The question asks for simple variations of the $*$ operations defined by formulas similar to $A*B=(A\lll3)\oplus(B\lll4)$ or $A*B=(A\lll3)\oplus(B\ggg4)$, where uppercase letters are words of $n=32$ bits, lowercase letters are integers, $\lll$ designates left rotation, $\ggg$ designates right rotation, $\oplus$ designates eXclusive-OR.
There are a number of properties we can use: \begin{align*} \forall X, \forall Y, &&X\oplus Y &=Y\oplus X\\ \forall X, \forall Y, \forall Z,&&(X\oplus Y)\oplus Z&=X\oplus(Y\oplus Z)\\ \forall X, \forall Y, \forall u,&&(X\oplus Y)\lll u &= (X\lll u)\oplus(Y\lll u)\\ \forall X, \forall u, \forall v,&&(X\lll u)\lll v &= X\lll((u+v)\bmod n)\\ \forall X, \forall u, &&X\ggg u &= X\lll((-u)\bmod n) \end{align*} where $a\bmod n$ is defined to be the $r$ such that $0\le r<n$ and $n$ divides $a-r$.
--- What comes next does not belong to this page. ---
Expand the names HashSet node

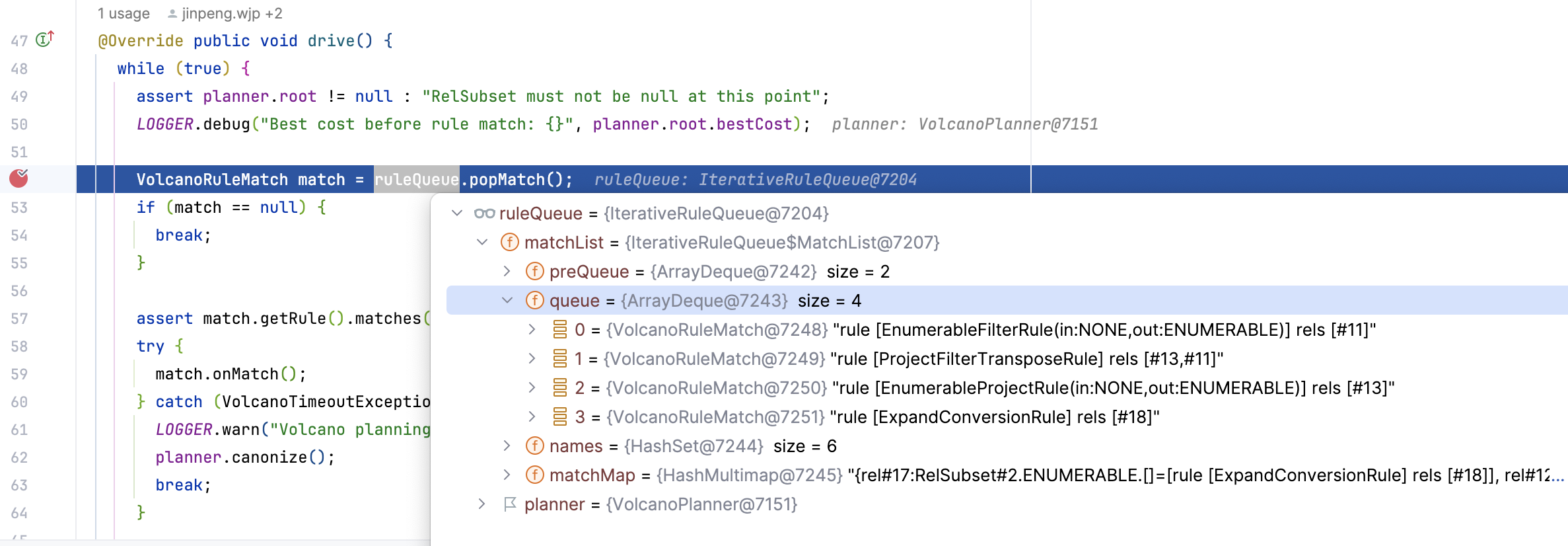tap(507, 446)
It follows that \begin{align*} (A\lll3)\oplus(B\lll4)&=(A\oplus (B\lll1))\lll3\\ &=((B\lll1)\oplus A)\lll3\\ &=((A\ggg1)\oplus B)\lll4 \end{align*} which can be considered a simplification (in particular, absent a smart compiler, some of these alternate forms will likely be faster on 8-bit CPUs, and 32-bit CPUs lacking a barrel shifter)
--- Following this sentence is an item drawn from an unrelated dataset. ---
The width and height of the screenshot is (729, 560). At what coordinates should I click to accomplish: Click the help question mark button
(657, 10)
Similarly we can write \begin{align*} (A\lll3)\oplus(B\ggg4)&=((B\ggg7)\oplus A)\lll3\\ &=(A\oplus (B\ggg7))\lll3\\ &=((A\lll7)\oplus B)\ggg4\\ &=(((A\lll8)\ggg1)\oplus B)\ggg4 \end{align*} with the last form geared for 8-bit CPUs, where rotation by multiples of 8 is relatively efficient.
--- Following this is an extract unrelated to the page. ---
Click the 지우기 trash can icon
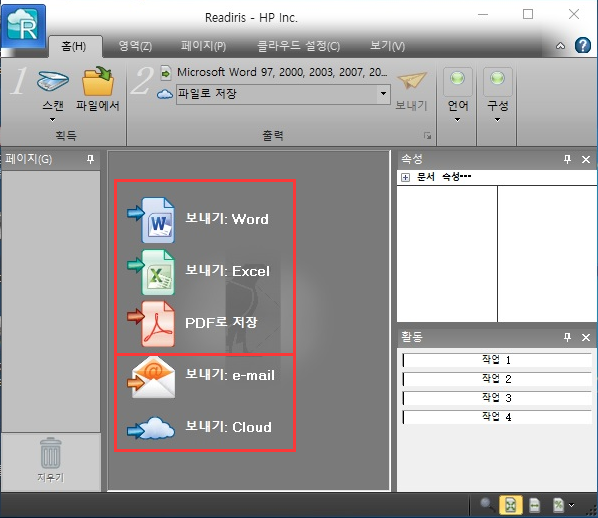The width and height of the screenshot is (598, 518). tap(51, 453)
There's no way to simplify $((A\ggg3)\boxplus(B\lll4))\lll4$, or $((A\oplus B)\boxplus(C\oplus D))\oplus E$, where $\boxplus$ is addition modulo $2^n$. Problem is, we have no simple exact properties of $\boxplus$ with respect to $\lll$, $\ggg$, and $\oplus$.